La seconde surprise est celle de Miss Minutes, ce personnage d’animation suivant les employés du TVA, qui va prendre une réelle ampleur en s’associant notamment avec Ravonna Renslayer. On va découvrir une sorte d’intelligence artificielle qui semble être bien plus autonome que ce que l’on pouvait penser au départ, et l’épisode 3 fait partie des meilleurs de la saison, grâce en partie à Miss Minutes et à ses machinations. La voir interagir avec des personnages réels crée une sensation étrange, mais c’est tellement bien mené que ça reste très crédible et surtout passionnant! Mais l’un des personnages les plus importants du show reste sans conteste Victor Timely, teasé à la fin d’Ant-Man et la Guêpe : Quantumania, incarné par Jonathan Majors. Il s’agit d’un variant de Celui Qui Demeure, que l’on ne nomme pas encore Kang et qui siège à la Fin des Temps. La fin de saison 1 de Loki permettait de rencontrer Celui Qui Demeure pour la première fois, avec toutes les implications que cela avait sur le TVA et sa fausse mythologie. Cette année, on revient aux origines de ce variant de Kang en se focalisant sur un autre variant donc, Victor Timely, qui va développer son savoir scientifique afin de créer le Coeur Temporel permettant de gérer le flux au sein du TVA. Ce Victor Timely provient d’une branche temporelle qui à priori est la principale, mais comme il est un variant de Celui Qui Demeure, Sylvie veut à tout prix le tuer. Qui est Sylvie me direz-vous? C’est la variante féminine de Loki déjà croisée dans la saison 1 ^^ Personnellement, je n’accroche vraiment pas à son personnage dans cette saison, dont le seul but dans la vie est de bosser au McDo dans une timeline des années 80. La publicité outrancière pour l’enseigne au M jaune n’était pas forcément nécessaire ^^

Mais revenons à Jonathan Majors, qui incarne donc 2 versions de Kang dans cette saison, et qui le fait de manière magistrale. Je trouve que le grand écart qu’il opère entre Celui Qui Demeure et sa tonalité très malicieuse, et le bégaiement ainsi que l’aspect excentrique et décalé de Timely apporte beaucoup de fraîcheur et de spontanéité au show. Majors est un excellent acteur, qui se retrouve actuellement englué dans un scandale et un procès dont on attend de savoir quelles seront les conclusions. Je ne m’aventurerai pas à juger l’homme, il faut être patient et attendre que la justice explore les faits, mais je juge sa prestation très remarquable en tant qu’acteur, lui qui parvient à créer 2 personnages antinomiques et passionnants. On est loin du Maître de l’Evolution des Gardiens de la Galaxie 3 n’est-ce pas??

> Informations fournies:
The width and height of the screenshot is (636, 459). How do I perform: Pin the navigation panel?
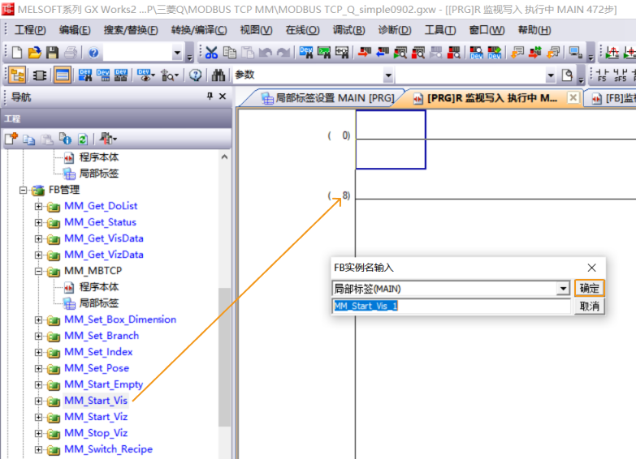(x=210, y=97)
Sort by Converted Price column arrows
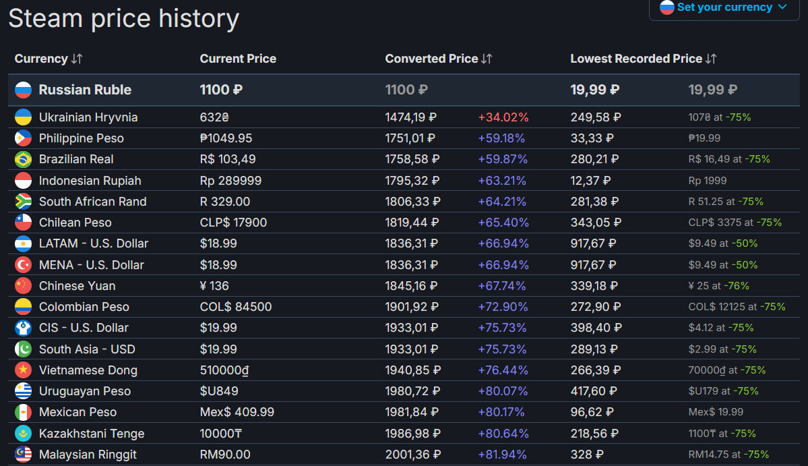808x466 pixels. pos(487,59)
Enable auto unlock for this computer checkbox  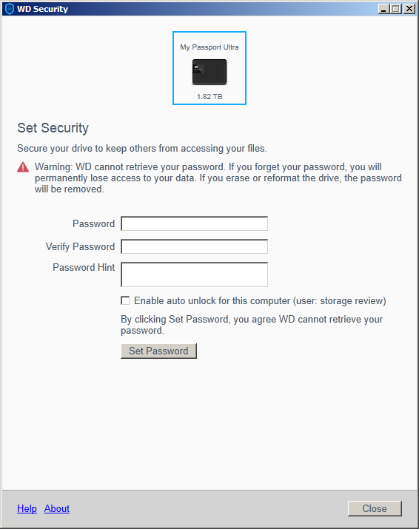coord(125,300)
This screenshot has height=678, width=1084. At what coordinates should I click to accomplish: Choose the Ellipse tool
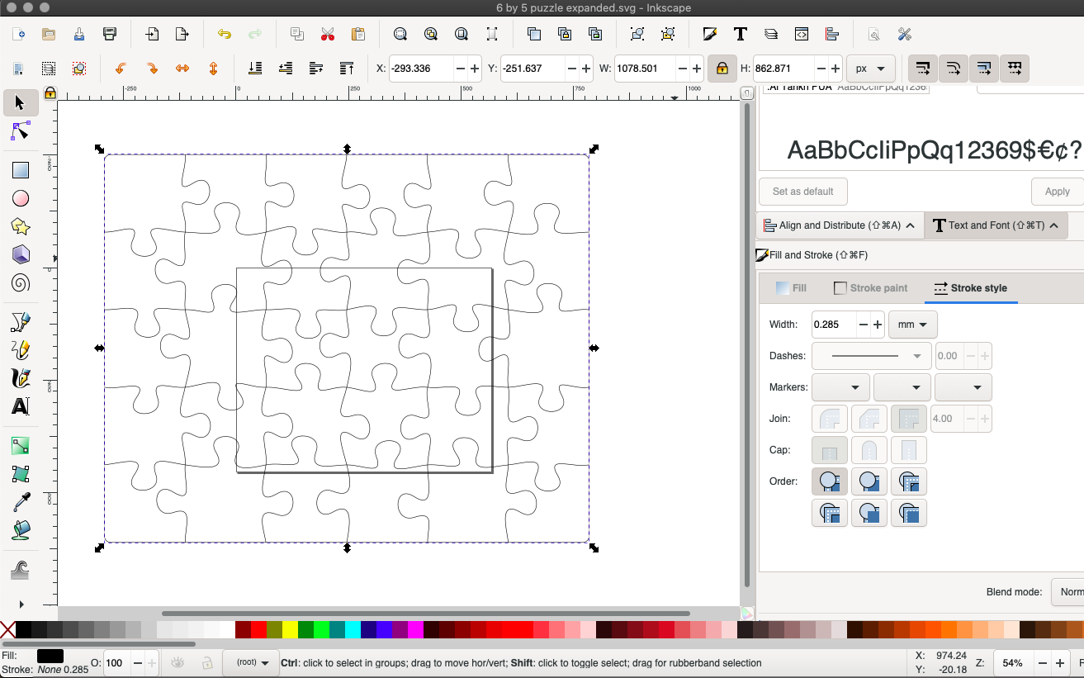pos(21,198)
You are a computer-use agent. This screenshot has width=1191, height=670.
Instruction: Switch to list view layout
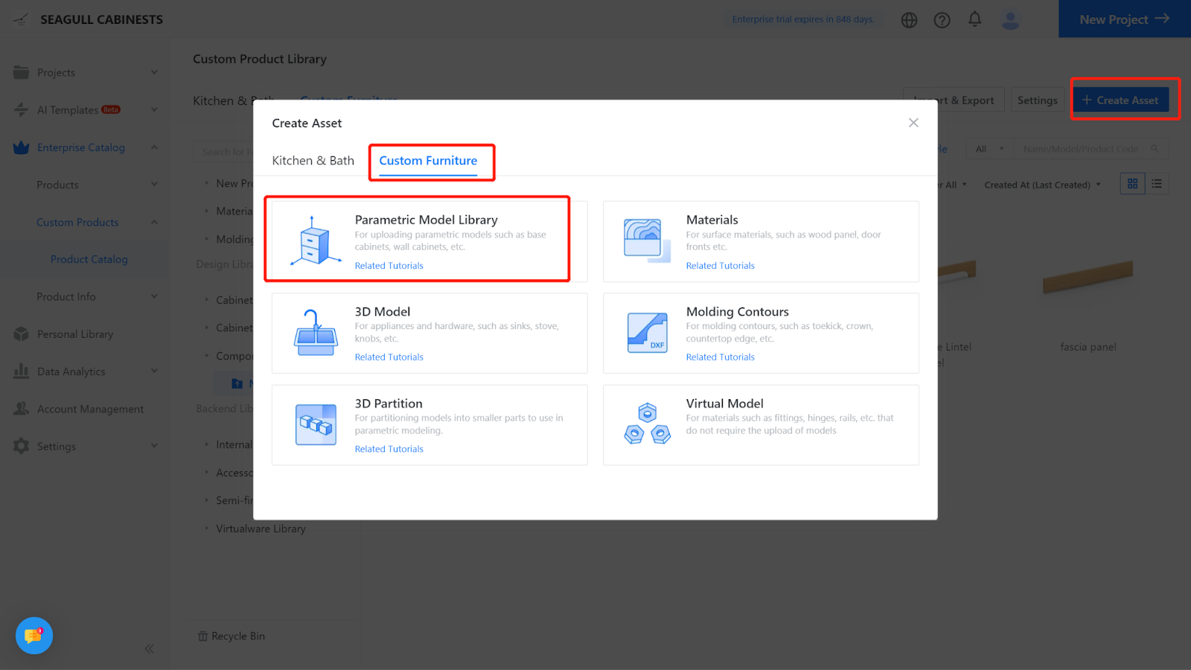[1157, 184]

> À vous:
D'après l'extrait, à la fin de quel film Victor Timely a-t-il été teasé ? Répondez en une phrase, s'il vous plaît. Le matériel ci-dessus n'a aucun lien avec l'extrait.

> Réponse rédigée:
Victor Timely a été teasé à la fin d'Ant-Man et la Guêpe : Quantumania.